# PROBLEM DESCRIPTION:
Go through the listing and write out each line exactly.

# PROVIDED ENTRIES:
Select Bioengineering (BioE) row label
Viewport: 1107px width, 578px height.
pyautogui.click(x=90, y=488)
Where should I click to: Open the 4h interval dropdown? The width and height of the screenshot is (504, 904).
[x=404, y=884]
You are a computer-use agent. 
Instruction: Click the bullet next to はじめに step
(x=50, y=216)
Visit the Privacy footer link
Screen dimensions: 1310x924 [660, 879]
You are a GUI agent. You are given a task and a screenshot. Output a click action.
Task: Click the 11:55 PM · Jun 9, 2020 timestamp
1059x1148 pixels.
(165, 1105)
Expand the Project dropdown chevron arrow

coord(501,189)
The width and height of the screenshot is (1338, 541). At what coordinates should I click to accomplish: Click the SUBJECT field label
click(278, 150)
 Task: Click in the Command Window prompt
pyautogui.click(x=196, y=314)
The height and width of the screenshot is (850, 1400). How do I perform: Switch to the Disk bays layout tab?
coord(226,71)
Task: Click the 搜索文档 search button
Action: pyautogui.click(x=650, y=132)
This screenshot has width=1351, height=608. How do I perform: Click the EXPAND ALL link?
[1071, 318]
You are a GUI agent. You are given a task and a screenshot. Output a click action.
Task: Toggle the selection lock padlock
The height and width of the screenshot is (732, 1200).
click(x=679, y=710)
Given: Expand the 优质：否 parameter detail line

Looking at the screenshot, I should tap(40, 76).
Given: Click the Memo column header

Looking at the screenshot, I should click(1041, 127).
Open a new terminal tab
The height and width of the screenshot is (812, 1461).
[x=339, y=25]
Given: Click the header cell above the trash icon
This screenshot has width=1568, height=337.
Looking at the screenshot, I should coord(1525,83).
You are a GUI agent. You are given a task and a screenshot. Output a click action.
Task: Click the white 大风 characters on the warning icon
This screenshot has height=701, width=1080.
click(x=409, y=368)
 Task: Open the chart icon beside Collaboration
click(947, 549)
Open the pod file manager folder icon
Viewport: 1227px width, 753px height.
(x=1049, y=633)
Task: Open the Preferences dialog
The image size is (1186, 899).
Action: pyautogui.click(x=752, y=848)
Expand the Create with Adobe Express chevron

# OUTPUT BELOW:
Select Bioengineering (BioE) row label
Viewport: 1107px width, 578px height.
pyautogui.click(x=90, y=488)
Where should I click to: Open the 4h interval dropdown? The width and height of the screenshot is (504, 904).
[x=404, y=884]
You are a computer-use agent. 
Instruction: Click the bullet next to はじめに step
(x=50, y=216)
Visit the Privacy footer link
Screen dimensions: 1310x924 [660, 879]
You are a GUI agent. You are given a task and a screenshot. Output a click action.
Task: Click the 11:55 PM · Jun 9, 2020 timestamp
1059x1148 pixels.
(165, 1105)
Expand the Project dropdown chevron arrow

coord(501,189)
The width and height of the screenshot is (1338, 541). At what coordinates should I click to accomplish: Click the SUBJECT field label
click(278, 150)
 Task: Click in the Command Window prompt
pyautogui.click(x=196, y=314)
The height and width of the screenshot is (850, 1400). How do I perform: Switch to the Disk bays layout tab?
coord(226,71)
Task: Click the 搜索文档 search button
Action: pyautogui.click(x=650, y=132)
This screenshot has width=1351, height=608. How do I perform: Click the EXPAND ALL link?
[1071, 318]
You are a GUI agent. You are given a task and a screenshot. Output a click action.
Task: Toggle the selection lock padlock
The height and width of the screenshot is (732, 1200).
click(x=679, y=710)
Given: Expand the 优质：否 parameter detail line

Looking at the screenshot, I should tap(40, 76).
Given: Click the Memo column header

Looking at the screenshot, I should click(1041, 127).
Open a new terminal tab
The height and width of the screenshot is (812, 1461).
[x=339, y=25]
Given: Click the header cell above the trash icon
This screenshot has width=1568, height=337.
Looking at the screenshot, I should coord(1525,83).
You are a GUI agent. You are given a task and a screenshot. Output a click action.
Task: Click the white 大风 characters on the warning icon
This screenshot has height=701, width=1080.
click(x=409, y=368)
 Task: Open the chart icon beside Collaboration
click(947, 549)
Open the pod file manager folder icon
Viewport: 1227px width, 753px height.
(x=1049, y=633)
Task: Open the Preferences dialog
The image size is (1186, 899).
Action: pyautogui.click(x=752, y=848)
Expand the Create with Adobe Express chevron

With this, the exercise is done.